__What this task involves__
In the article on the asylum accommodation shortfall, copy the passage that begins with "Fears of repeat" and ends with "can become law.", substituting "Raad van State" for "Council of State".

__Reading passage__

┄┄┄┄┄┄┄┄┄┄┄┄┄┄┄┄┄┄┄┄

COA facing shortfall of 38,000 asylum seeker places this year

A refugee centre in Amsterdam. Photo: Lauren Comiteau
A refugee centre in Amsterdam. Photo: Lauren Comiteau

The government is facing a shortfall of around 38,000 beds for asylum seekers this spring unless it arranges more emergency accommodation, according to estimates compiled by Nieuwsuur.

The COA, the organisation responsible for accommodating refugees, negotiated a number of deals for temporary shelter to relieve the reception centre in Ter Apel, which suffered from chronic overcrowding problems in the summer. But many of those contracts are due to expire in the coming months.

Asylum minister Eric van der Burg said his staff would do ‘everything we can’ to avoid a repeat of last year’s scenes, where people spent nights on the grass verge outside Ter Apel in conditions described by aid agency Médicins Sans Frontières as an ‘inhumane disaster’.

The COA has calculated it will need to 75,500 accommodation places this year, but currently has only 50,000 and is set to lose thousands of beds in the spring. ‘It’s a big task, but we’re better prepared than we were last year,’ Van der Burg said.

The temporary arrangements included a cruise ship moored off Velsen, on the North Sea coast, with capacity for 1,000 asylum seekers, and a large tented encampment on a theme park near Biddinghuizen where 1,500 people are currently living.

But the camp at Biddinghuizen is due to be handed back on March 15 so it can be used for summer festivals such as Lowlands.

Fears of repeat

Mayor Jean Paul Gebben said the municipality’s main asylum seekers’ centre only had space for 300 people. ‘We’ve said what we can do, but we can’t solve the nation’s problems,’ he said,.

Van der Burg last year secured support for a bill that will allow him to designate sites as asylum seeker accommodation even if local councils object to the plan, but it is still waiting to be evaluated by the Council of State before it can become law.

Jasper van Dijk, MP for the Socialist Party (SP), said the minister faced a repeat of the chaotic scenes at Ter Apel this summer unless urgent action was taken.

‘More people sleeping on the ground, children in chairs, the same distress. The government has a big problem.’

┄┄┄┄┄┄┄┄┄┄┄┄┄┄┄┄┄┄┄┄

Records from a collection
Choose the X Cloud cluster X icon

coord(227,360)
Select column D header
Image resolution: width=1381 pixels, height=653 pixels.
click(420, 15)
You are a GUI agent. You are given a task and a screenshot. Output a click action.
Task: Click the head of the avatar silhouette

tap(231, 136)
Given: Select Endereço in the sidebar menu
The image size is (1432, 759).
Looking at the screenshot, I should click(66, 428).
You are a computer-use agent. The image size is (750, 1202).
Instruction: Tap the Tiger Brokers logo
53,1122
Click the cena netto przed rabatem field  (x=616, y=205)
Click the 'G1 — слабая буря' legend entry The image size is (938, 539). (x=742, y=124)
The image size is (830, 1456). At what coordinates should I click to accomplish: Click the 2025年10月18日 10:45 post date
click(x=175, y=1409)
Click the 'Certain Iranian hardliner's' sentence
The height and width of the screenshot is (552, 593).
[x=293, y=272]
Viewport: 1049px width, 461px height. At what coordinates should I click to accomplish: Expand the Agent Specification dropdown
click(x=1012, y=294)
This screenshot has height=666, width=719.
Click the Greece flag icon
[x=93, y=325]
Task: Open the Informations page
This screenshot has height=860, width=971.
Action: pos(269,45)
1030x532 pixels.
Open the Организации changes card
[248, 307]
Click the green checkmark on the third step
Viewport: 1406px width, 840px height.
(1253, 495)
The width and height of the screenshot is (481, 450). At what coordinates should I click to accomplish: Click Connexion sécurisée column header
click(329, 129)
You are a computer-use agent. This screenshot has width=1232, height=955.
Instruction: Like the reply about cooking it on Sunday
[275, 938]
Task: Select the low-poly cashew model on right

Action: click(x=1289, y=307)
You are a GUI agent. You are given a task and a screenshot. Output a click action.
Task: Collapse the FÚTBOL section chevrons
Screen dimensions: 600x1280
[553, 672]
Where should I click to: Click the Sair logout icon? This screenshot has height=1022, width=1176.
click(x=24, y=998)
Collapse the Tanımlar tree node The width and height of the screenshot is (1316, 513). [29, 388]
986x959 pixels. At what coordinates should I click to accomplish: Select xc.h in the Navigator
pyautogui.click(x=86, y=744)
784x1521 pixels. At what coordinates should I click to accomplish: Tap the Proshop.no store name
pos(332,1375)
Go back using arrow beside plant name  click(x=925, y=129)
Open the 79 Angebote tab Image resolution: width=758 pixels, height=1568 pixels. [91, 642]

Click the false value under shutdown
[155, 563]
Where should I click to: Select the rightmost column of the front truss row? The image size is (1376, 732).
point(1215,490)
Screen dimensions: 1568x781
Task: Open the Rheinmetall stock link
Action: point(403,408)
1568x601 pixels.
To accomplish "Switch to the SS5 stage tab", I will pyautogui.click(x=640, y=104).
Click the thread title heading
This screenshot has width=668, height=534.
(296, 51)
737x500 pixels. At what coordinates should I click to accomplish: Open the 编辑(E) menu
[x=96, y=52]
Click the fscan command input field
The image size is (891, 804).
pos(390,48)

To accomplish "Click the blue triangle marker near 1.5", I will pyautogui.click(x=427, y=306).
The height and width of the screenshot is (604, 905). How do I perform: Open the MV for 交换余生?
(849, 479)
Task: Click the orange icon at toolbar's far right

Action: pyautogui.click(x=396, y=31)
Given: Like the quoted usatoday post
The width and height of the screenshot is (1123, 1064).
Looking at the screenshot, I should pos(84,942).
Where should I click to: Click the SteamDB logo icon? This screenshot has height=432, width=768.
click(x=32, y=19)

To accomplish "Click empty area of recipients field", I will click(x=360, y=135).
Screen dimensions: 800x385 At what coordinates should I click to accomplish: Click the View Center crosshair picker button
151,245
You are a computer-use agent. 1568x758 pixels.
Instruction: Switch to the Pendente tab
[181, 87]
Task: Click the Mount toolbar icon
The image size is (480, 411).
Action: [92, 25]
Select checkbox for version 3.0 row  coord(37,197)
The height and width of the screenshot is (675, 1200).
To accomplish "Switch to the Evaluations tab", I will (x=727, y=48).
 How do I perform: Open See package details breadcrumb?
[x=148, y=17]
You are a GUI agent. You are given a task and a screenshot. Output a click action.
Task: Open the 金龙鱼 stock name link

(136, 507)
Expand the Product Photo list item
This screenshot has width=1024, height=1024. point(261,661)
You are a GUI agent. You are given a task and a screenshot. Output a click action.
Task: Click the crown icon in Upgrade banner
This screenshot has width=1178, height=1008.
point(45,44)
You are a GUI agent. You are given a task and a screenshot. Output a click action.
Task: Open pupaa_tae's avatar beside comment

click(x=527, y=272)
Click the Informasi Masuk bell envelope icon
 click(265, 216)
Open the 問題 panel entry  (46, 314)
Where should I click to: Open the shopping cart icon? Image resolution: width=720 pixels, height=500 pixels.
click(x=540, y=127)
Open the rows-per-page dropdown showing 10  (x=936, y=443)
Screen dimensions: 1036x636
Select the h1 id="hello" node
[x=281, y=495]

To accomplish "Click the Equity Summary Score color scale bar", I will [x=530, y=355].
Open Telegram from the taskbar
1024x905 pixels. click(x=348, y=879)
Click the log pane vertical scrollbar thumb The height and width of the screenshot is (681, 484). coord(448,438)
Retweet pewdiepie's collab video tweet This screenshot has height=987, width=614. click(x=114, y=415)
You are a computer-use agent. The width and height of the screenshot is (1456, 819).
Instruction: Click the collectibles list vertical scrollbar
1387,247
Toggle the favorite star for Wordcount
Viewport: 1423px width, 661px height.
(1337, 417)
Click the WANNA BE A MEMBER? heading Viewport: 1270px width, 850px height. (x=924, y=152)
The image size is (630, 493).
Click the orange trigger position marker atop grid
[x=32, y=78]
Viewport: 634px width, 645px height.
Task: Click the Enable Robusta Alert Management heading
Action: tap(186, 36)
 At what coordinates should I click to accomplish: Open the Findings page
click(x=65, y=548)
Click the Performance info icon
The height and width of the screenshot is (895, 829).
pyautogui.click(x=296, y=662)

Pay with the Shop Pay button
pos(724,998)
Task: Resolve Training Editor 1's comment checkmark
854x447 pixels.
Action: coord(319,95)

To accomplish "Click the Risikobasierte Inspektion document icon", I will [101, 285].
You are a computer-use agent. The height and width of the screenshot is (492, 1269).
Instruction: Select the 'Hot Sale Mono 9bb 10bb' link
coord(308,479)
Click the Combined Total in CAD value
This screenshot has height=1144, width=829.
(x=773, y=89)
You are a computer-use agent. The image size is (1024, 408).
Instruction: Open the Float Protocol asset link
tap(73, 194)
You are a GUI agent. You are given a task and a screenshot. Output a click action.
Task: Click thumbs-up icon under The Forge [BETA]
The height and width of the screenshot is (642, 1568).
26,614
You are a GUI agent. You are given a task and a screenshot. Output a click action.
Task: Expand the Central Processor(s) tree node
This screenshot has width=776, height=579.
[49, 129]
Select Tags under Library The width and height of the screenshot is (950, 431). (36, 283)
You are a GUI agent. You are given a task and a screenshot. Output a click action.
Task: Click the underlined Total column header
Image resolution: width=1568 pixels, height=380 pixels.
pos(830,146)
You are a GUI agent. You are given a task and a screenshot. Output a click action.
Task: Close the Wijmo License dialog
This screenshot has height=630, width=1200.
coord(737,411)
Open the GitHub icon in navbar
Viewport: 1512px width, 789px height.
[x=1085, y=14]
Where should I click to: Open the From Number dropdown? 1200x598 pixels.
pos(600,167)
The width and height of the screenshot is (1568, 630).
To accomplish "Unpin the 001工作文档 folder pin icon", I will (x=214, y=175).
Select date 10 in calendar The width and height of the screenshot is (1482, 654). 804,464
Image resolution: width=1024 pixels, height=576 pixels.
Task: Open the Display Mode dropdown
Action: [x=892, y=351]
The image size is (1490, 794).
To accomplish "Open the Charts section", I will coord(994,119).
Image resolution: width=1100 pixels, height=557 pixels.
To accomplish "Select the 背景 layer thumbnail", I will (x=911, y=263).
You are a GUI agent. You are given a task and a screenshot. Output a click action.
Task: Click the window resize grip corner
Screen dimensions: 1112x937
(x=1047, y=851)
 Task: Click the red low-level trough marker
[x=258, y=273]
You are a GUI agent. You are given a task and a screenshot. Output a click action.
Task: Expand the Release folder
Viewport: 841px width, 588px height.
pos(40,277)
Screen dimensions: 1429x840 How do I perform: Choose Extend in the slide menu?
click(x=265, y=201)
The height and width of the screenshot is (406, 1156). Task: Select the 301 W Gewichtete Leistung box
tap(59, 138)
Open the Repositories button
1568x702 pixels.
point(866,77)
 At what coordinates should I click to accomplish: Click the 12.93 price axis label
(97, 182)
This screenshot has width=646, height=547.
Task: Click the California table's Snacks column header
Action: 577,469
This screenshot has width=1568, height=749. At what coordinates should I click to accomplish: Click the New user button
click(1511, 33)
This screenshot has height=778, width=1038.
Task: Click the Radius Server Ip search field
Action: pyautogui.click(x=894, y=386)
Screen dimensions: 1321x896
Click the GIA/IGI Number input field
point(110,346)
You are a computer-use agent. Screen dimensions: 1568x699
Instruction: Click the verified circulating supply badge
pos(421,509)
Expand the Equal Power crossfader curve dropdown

┄┄┄┄┄┄┄┄┄┄┄┄┄┄┄┄┄┄┄┄

__Answer to this problem__
Fears of repeat

Mayor Jean Paul Gebben said the municipality’s main asylum seekers’ centre only had space for 300 people. ‘We’ve said what we can do, but we can’t solve the nation’s problems,’ he said,.

Van der Burg last year secured support for a bill that will allow him to designate sites as asylum seeker accommodation even if local councils object to the plan, but it is still waiting to be evaluated by the Raad van State before it can become law.